Diana Ross & The Supremes: Reflections - 1968
From March 1968 came this last Diana Ross & The Supremes album with Holland-Dozier-Holland as the main songwriters (they wrote five of the songs). It was also the first album to be credited to Diana Ross & The Supremes and on the rear cover she is pictured alone, with autobiographical reflections on her life printed below the picture. It was now increasingly all about her.
It is an album of increasingly mature songs, including the choice of covers, paving the way for the Love Child album that would break considerable ground later in the same year.
It kicks off with a classic hit in Reflections, with its psychedelic-style spacey keyboard introductory interjections. While it had a typical Motown sound in its percussion, there was something contemporary about it that fitted with 1967-68.

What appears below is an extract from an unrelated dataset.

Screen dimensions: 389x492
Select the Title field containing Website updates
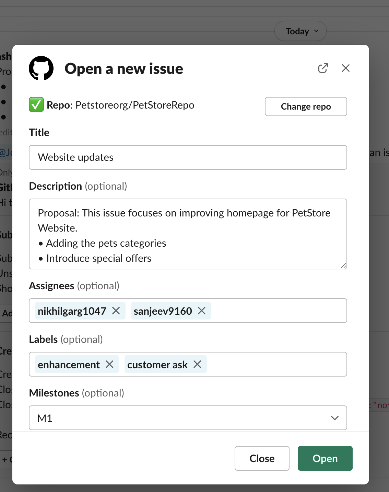tap(188, 157)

A Temptations-ish keyboard intro heralds in I'm Gonna Make It (I Will Wait For You) and once more it showcased a slightly different Motown sound as the decade progressed. Incidentally, the stereo separation and deep bass is notably impressive throughout the album.
Another hit single is up next in one of my favourites, Forever Came Today, a track also covered by The Jackson 5. It is a brooding, yearning love song with a strong build up and a great chorus. It features one of Diana Ross's finest vocals for the group. She did it alone, however, none of Mary Wilson, Florence Ballard or Cindy Birdsong appeared on the track, something that would unfortunately become more common in the last few years of the group's existence.
I Can't Make It Alone is also a quality song but it doesn't quite have that je ne sais quoi that some of the others undoubtedly had. It is followed by another hit, the slight throwback to earlier year's in In And Out Of Love, which has always sounded very 1964-65 to me, both in its backing and less powerful vocal. There is something Drifters-ish about the intro and the overall melody. Bah-Bah_Bah, written by the Holloway sisters, Brenda and Patrice, despite is unpromising title, is an atmospheric slow grinder.
As with many Motown albums, the hits were packed on to side one and then side two contained some cover versions. We got them here in Bacharach/David's What The World Needs Now Is Love, Jimmy Webb's very sixties hippy-ish song Up, Up And Away and Bobbie Gentry's iconic Ode To Billie Joe. all of these are handled well, particularly the latter (a song that needs a strong performance), but the first two are a bit "supper club", keeping that section of their customer base happy.
The string-driven smoochy ballad Love (Makes Me Do Foolish Things) was a Holland-Dozier-Holland song originally done by Martha Reeves & The Vandellas, their version is the better one, with a less syrupy string-dominated backing and Martha's stronger voice. Two Smokey Robinson-penned songs make up the album - the melodious Then with its multiple references to artistic and literary figures and the pleasant, upbeat and the so very Robinson Misery Makes Home Its Heart. Although side two is not quite up to the glittering standard of side one this was still one of the group's best albums. It hailed in a period of transition, however.